'''

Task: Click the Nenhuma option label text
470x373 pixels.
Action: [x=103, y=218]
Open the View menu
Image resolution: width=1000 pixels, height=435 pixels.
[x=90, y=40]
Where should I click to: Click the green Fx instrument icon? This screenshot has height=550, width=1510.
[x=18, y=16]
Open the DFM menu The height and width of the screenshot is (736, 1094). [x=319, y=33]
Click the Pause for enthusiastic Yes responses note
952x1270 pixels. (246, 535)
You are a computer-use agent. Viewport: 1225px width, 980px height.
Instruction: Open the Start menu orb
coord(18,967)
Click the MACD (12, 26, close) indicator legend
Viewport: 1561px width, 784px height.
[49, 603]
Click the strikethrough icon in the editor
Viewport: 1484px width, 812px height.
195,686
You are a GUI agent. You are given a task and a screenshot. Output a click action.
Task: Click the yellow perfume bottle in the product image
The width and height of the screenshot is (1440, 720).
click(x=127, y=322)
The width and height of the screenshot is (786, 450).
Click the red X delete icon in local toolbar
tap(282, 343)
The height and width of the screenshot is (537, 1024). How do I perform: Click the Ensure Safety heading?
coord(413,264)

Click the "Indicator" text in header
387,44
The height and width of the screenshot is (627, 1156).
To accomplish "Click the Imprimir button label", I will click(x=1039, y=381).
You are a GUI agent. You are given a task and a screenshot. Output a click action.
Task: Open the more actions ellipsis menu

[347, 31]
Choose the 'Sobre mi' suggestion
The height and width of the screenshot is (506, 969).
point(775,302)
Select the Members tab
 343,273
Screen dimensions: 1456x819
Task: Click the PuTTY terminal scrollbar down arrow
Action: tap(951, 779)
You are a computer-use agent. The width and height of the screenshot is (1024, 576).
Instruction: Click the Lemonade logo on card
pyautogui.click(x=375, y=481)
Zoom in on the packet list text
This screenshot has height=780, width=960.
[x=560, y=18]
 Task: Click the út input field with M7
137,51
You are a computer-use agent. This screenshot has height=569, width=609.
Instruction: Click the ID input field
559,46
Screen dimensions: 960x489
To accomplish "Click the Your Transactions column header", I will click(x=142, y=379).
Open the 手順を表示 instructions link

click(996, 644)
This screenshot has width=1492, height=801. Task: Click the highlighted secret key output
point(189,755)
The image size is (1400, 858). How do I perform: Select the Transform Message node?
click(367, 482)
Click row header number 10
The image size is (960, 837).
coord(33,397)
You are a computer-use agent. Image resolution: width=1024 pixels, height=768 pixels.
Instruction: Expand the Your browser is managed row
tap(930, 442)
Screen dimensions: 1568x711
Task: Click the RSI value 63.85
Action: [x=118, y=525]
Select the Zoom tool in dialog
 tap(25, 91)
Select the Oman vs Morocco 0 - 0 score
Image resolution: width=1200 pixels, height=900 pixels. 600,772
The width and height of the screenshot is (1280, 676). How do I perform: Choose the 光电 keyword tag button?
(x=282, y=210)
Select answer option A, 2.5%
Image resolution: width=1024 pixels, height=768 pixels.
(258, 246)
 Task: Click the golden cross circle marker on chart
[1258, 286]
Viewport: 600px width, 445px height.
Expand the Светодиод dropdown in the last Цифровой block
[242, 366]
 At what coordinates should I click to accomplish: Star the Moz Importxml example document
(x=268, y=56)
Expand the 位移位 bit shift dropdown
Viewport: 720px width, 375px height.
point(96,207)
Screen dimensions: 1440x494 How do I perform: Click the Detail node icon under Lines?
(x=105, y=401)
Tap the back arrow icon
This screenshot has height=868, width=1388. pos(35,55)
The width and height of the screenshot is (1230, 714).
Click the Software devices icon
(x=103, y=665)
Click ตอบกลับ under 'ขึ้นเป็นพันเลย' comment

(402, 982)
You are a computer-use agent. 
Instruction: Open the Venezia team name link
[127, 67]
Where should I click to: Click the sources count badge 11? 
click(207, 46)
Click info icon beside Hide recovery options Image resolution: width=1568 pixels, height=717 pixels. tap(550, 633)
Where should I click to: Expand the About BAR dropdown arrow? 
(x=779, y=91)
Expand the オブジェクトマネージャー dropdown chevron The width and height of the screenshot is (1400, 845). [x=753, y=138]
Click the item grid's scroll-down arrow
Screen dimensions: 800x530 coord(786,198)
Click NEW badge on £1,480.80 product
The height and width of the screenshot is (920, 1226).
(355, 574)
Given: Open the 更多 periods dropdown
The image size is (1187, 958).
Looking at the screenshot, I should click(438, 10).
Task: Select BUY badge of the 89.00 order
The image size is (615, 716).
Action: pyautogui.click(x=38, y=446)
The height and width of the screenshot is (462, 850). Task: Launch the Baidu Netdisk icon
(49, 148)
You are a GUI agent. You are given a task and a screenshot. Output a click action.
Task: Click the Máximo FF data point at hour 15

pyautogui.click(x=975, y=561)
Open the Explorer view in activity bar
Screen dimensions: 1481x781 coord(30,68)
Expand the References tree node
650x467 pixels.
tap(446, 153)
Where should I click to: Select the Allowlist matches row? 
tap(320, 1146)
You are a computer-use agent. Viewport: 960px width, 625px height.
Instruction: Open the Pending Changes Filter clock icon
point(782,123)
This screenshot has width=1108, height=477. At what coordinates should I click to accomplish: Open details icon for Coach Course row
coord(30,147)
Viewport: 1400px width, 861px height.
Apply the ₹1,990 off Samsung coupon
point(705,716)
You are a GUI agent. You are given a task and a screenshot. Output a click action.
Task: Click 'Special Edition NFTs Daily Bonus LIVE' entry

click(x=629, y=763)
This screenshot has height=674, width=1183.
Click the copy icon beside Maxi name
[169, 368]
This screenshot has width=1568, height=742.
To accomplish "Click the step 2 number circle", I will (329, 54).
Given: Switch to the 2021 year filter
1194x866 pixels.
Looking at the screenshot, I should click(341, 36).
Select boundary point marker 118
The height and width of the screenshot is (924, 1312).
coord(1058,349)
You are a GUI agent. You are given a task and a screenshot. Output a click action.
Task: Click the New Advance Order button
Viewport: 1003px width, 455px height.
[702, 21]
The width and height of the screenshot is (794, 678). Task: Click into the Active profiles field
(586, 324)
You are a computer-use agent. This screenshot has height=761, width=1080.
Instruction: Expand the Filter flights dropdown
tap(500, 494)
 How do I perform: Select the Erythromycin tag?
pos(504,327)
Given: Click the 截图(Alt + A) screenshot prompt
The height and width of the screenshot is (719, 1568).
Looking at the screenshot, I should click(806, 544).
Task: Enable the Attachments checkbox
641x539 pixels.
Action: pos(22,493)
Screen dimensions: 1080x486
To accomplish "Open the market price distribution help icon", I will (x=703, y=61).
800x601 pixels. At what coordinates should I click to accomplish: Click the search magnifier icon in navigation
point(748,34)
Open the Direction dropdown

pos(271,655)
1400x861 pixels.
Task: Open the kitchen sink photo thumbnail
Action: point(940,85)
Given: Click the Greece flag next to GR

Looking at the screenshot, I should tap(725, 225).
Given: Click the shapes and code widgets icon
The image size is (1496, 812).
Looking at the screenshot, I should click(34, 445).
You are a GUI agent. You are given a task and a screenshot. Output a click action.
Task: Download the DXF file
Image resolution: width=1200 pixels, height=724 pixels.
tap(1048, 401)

'''

* _TASK GOAL_:
Please write out all the rows above again, swapping every "GUI agent" for "screen agent" and leaving everything else unchanged.

* _ANSWER FOR THE TASK_:
Task: Click the Nenhuma option label text
470x373 pixels.
Action: [x=103, y=218]
Open the View menu
Image resolution: width=1000 pixels, height=435 pixels.
[x=90, y=40]
Where should I click to: Click the green Fx instrument icon? This screenshot has height=550, width=1510.
[x=18, y=16]
Open the DFM menu The height and width of the screenshot is (736, 1094). [x=319, y=33]
Click the Pause for enthusiastic Yes responses note
952x1270 pixels. (246, 535)
You are a computer-use agent. Viewport: 1225px width, 980px height.
Instruction: Open the Start menu orb
coord(18,967)
Click the MACD (12, 26, close) indicator legend
Viewport: 1561px width, 784px height.
[49, 603]
Click the strikethrough icon in the editor
Viewport: 1484px width, 812px height.
195,686
You are a screen agent. You are given a task and a screenshot. Output a click action.
Task: Click the yellow perfume bottle in the product image
The width and height of the screenshot is (1440, 720).
click(x=127, y=322)
The width and height of the screenshot is (786, 450).
Click the red X delete icon in local toolbar
tap(282, 343)
The height and width of the screenshot is (537, 1024). How do I perform: Click the Ensure Safety heading?
coord(413,264)

Click the "Indicator" text in header
387,44
The height and width of the screenshot is (627, 1156).
To accomplish "Click the Imprimir button label", I will click(x=1039, y=381).
You are a screen agent. You are given a task and a screenshot. Output a click action.
Task: Open the more actions ellipsis menu

[347, 31]
Choose the 'Sobre mi' suggestion
The height and width of the screenshot is (506, 969).
point(775,302)
Select the Members tab
 343,273
Screen dimensions: 1456x819
Task: Click the PuTTY terminal scrollbar down arrow
Action: tap(951, 779)
You are a computer-use agent. The width and height of the screenshot is (1024, 576).
Instruction: Click the Lemonade logo on card
pyautogui.click(x=375, y=481)
Zoom in on the packet list text
This screenshot has height=780, width=960.
[x=560, y=18]
 Task: Click the út input field with M7
137,51
You are a computer-use agent. This screenshot has height=569, width=609.
Instruction: Click the ID input field
559,46
Screen dimensions: 960x489
To accomplish "Click the Your Transactions column header", I will click(x=142, y=379).
Open the 手順を表示 instructions link

click(996, 644)
This screenshot has width=1492, height=801. Task: Click the highlighted secret key output
point(189,755)
The image size is (1400, 858). How do I perform: Select the Transform Message node?
click(367, 482)
Click row header number 10
The image size is (960, 837).
coord(33,397)
You are a computer-use agent. Image resolution: width=1024 pixels, height=768 pixels.
Instruction: Expand the Your browser is managed row
tap(930, 442)
Screen dimensions: 1568x711
Task: Click the RSI value 63.85
Action: [x=118, y=525]
Select the Zoom tool in dialog
 tap(25, 91)
Select the Oman vs Morocco 0 - 0 score
Image resolution: width=1200 pixels, height=900 pixels. 600,772
The width and height of the screenshot is (1280, 676). How do I perform: Choose the 光电 keyword tag button?
(x=282, y=210)
Select answer option A, 2.5%
Image resolution: width=1024 pixels, height=768 pixels.
(258, 246)
 Task: Click the golden cross circle marker on chart
[1258, 286]
Viewport: 600px width, 445px height.
Expand the Светодиод dropdown in the last Цифровой block
[242, 366]
 At what coordinates should I click to accomplish: Star the Moz Importxml example document
(x=268, y=56)
Expand the 位移位 bit shift dropdown
Viewport: 720px width, 375px height.
point(96,207)
Screen dimensions: 1440x494 How do I perform: Click the Detail node icon under Lines?
(x=105, y=401)
Tap the back arrow icon
This screenshot has height=868, width=1388. pos(35,55)
The width and height of the screenshot is (1230, 714).
Click the Software devices icon
(x=103, y=665)
Click ตอบกลับ under 'ขึ้นเป็นพันเลย' comment

(402, 982)
You are a computer-use agent. 
Instruction: Open the Venezia team name link
[127, 67]
Where should I click to: Click the sources count badge 11? 
click(207, 46)
Click info icon beside Hide recovery options Image resolution: width=1568 pixels, height=717 pixels. tap(550, 633)
Where should I click to: Expand the About BAR dropdown arrow? 
(x=779, y=91)
Expand the オブジェクトマネージャー dropdown chevron The width and height of the screenshot is (1400, 845). [x=753, y=138]
Click the item grid's scroll-down arrow
Screen dimensions: 800x530 coord(786,198)
Click NEW badge on £1,480.80 product
The height and width of the screenshot is (920, 1226).
(355, 574)
Given: Open the 更多 periods dropdown
The image size is (1187, 958).
Looking at the screenshot, I should click(438, 10).
Task: Select BUY badge of the 89.00 order
The image size is (615, 716).
Action: pyautogui.click(x=38, y=446)
The height and width of the screenshot is (462, 850). Task: Launch the Baidu Netdisk icon
(49, 148)
You are a screen agent. You are given a task and a screenshot. Output a click action.
Task: Click the Máximo FF data point at hour 15

pyautogui.click(x=975, y=561)
Open the Explorer view in activity bar
Screen dimensions: 1481x781 coord(30,68)
Expand the References tree node
650x467 pixels.
tap(446, 153)
Where should I click to: Select the Allowlist matches row? 
tap(320, 1146)
You are a computer-use agent. Viewport: 960px width, 625px height.
Instruction: Open the Pending Changes Filter clock icon
point(782,123)
This screenshot has width=1108, height=477. At what coordinates should I click to accomplish: Open details icon for Coach Course row
coord(30,147)
Viewport: 1400px width, 861px height.
Apply the ₹1,990 off Samsung coupon
point(705,716)
You are a screen agent. You are given a task and a screenshot. Output a click action.
Task: Click 'Special Edition NFTs Daily Bonus LIVE' entry

click(x=629, y=763)
This screenshot has height=674, width=1183.
Click the copy icon beside Maxi name
[169, 368]
This screenshot has width=1568, height=742.
To accomplish "Click the step 2 number circle", I will (329, 54).
Given: Switch to the 2021 year filter
1194x866 pixels.
Looking at the screenshot, I should click(341, 36).
Select boundary point marker 118
The height and width of the screenshot is (924, 1312).
coord(1058,349)
You are a screen agent. You are given a task and a screenshot. Output a click action.
Task: Click the New Advance Order button
Viewport: 1003px width, 455px height.
[702, 21]
The width and height of the screenshot is (794, 678). Task: Click into the Active profiles field
(586, 324)
You are a computer-use agent. This screenshot has height=761, width=1080.
Instruction: Expand the Filter flights dropdown
tap(500, 494)
 How do I perform: Select the Erythromycin tag?
pos(504,327)
Given: Click the 截图(Alt + A) screenshot prompt
The height and width of the screenshot is (719, 1568).
Looking at the screenshot, I should click(806, 544).
Task: Enable the Attachments checkbox
641x539 pixels.
Action: pos(22,493)
Screen dimensions: 1080x486
To accomplish "Open the market price distribution help icon", I will (x=703, y=61).
800x601 pixels. At what coordinates should I click to accomplish: Click the search magnifier icon in navigation
point(748,34)
Open the Direction dropdown

pos(271,655)
1400x861 pixels.
Task: Open the kitchen sink photo thumbnail
Action: point(940,85)
Given: Click the Greece flag next to GR

Looking at the screenshot, I should tap(725, 225).
Given: Click the shapes and code widgets icon
The image size is (1496, 812).
Looking at the screenshot, I should click(34, 445).
You are a screen agent. You are given a task and a screenshot. Output a click action.
Task: Download the DXF file
Image resolution: width=1200 pixels, height=724 pixels.
tap(1048, 401)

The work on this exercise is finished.